Identification of Novel Protein Targets of Prodigiosin for Breast Cancer Using Inverse Virtual Screening Methods

Prodigiosin (PG) is chemically formulated as 4-methoxy-5-[(5-methyl-4-pentyl-2H-pyrrol-2ylidene)methyl]-2,2 '-bi-1H-pyrrole and it is an apoptotic agent. Only a few protein targets for PG have been identified so far for regulating various diseases; nevertheless, finding more PG targets is crucial for novel drug discovery research. A bioinformatics method was applied in this work to find additional potential PG targets. Initially, a text mining analysis was conducted to determine the relationship between PG and a variety of metabolic processes. One hundred sixteen proteins from the KEGG pathway were selected for the docking study. Inverse virtual screening was performed by Discovery Studio software 4.1 using CHARMm-based docking tool.
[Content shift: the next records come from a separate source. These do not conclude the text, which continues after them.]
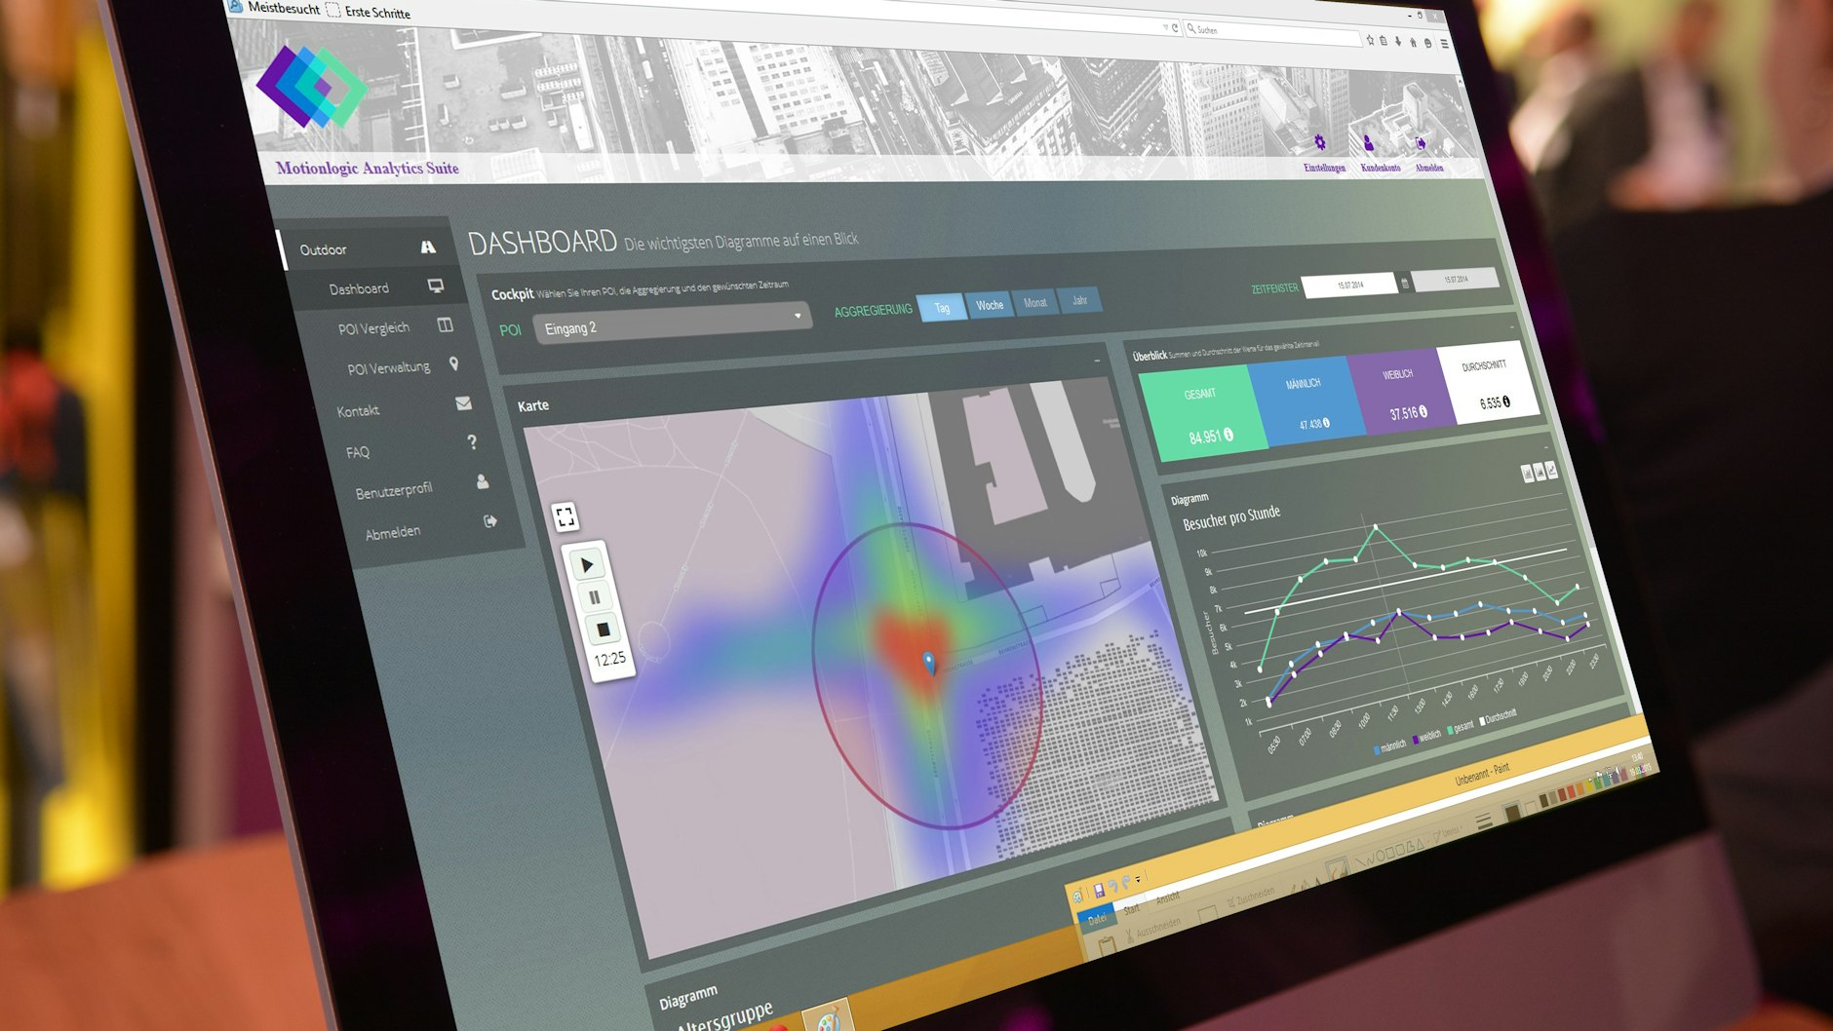Open Einstellungen via the gear icon
This screenshot has height=1031, width=1833.
(1320, 143)
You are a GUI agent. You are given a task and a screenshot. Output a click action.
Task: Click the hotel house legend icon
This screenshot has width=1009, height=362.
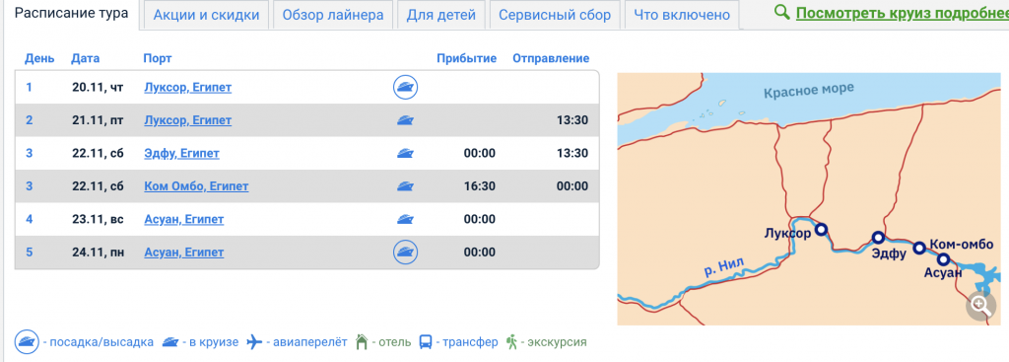(362, 341)
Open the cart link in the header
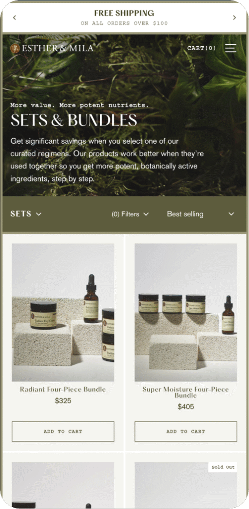 [x=202, y=48]
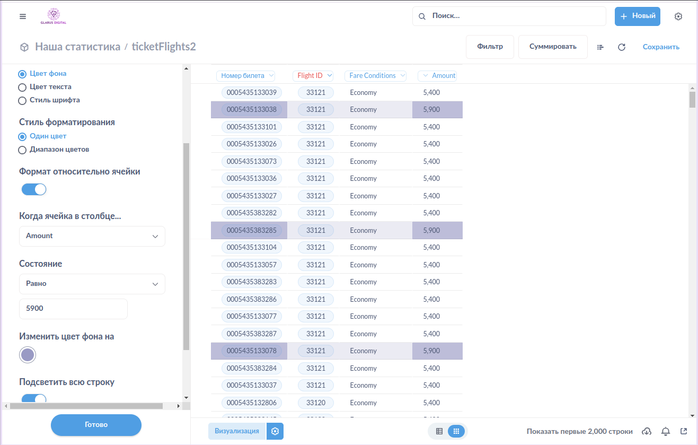Image resolution: width=698 pixels, height=445 pixels.
Task: Open alerts bell icon
Action: point(666,431)
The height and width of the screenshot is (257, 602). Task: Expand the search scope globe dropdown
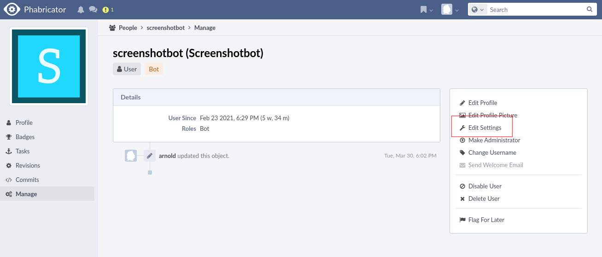point(478,10)
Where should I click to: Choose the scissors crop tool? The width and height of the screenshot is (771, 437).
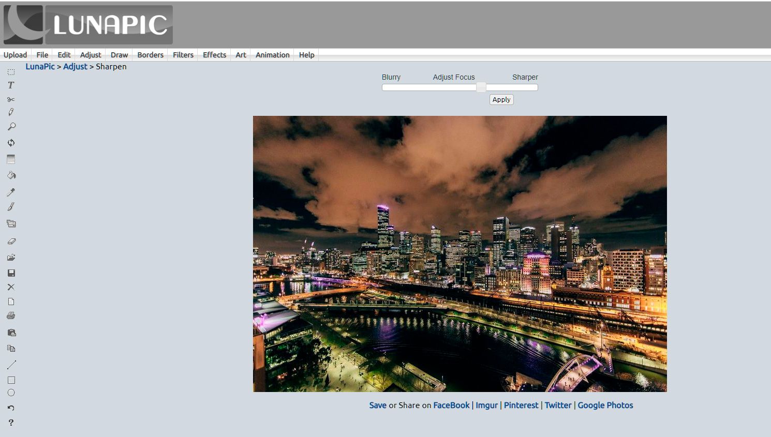click(11, 99)
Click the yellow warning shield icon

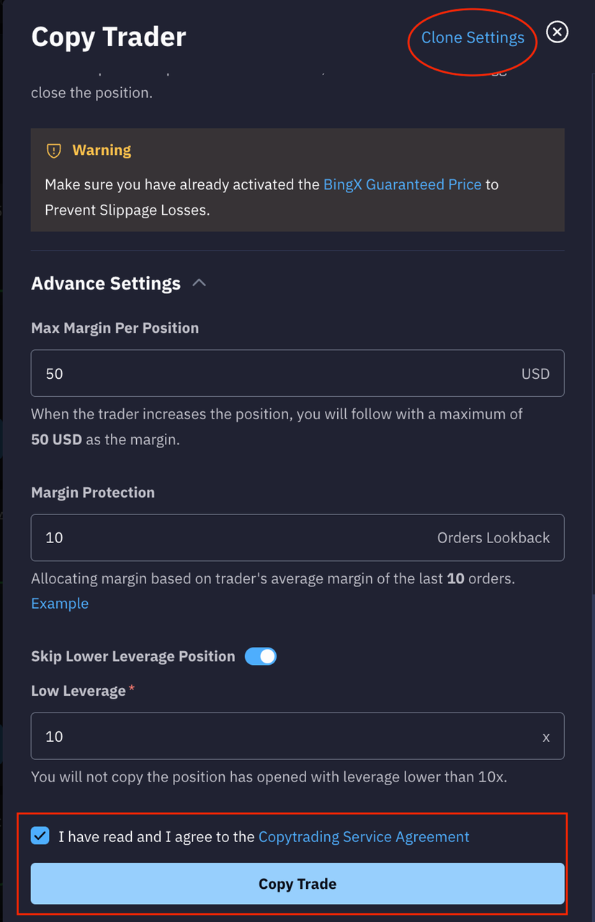pos(54,151)
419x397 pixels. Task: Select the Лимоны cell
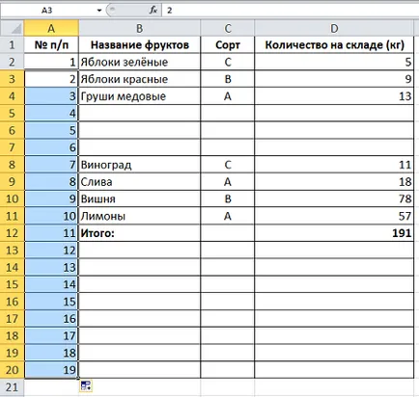pos(139,216)
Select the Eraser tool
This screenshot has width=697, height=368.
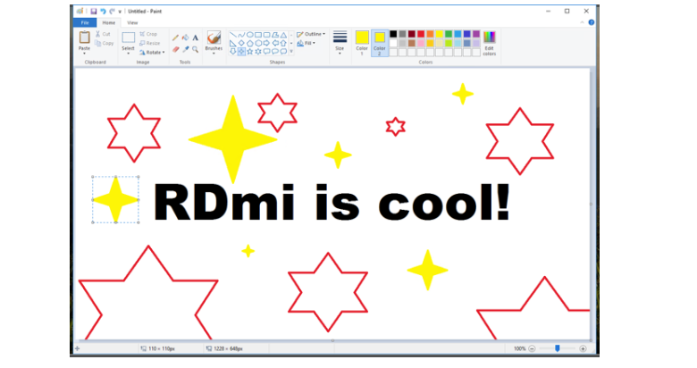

Twelve proteins are screened out of 116 because their CDOCKER interaction energy is larger than - 40.22 kcal/mol. The best docking score with PG was reported to be - 44.25 kcal/mol, - 44.99 kcal/mol, and - 40.91 kcal/mol for three novel proteins, such as human epidermal growth factor-2 (HER-2), mitogen-activated protein kinase (MEK), and S6 kinase protein (S6K) respectively. The interactions in the S6K/PG complex are predominantly hydrophobic; however, hydrogen bond interactions can be identified in the MEK/PG and HER-2/PG complexes. The root-mean-square deviation (RMSD) and key interaction score system (KISS) were further used to validate the docking approach. The docking approach employed in this work has a low RMSD value (2.44 angstrom) and a high KISS score (0.5), indicating that it is significant.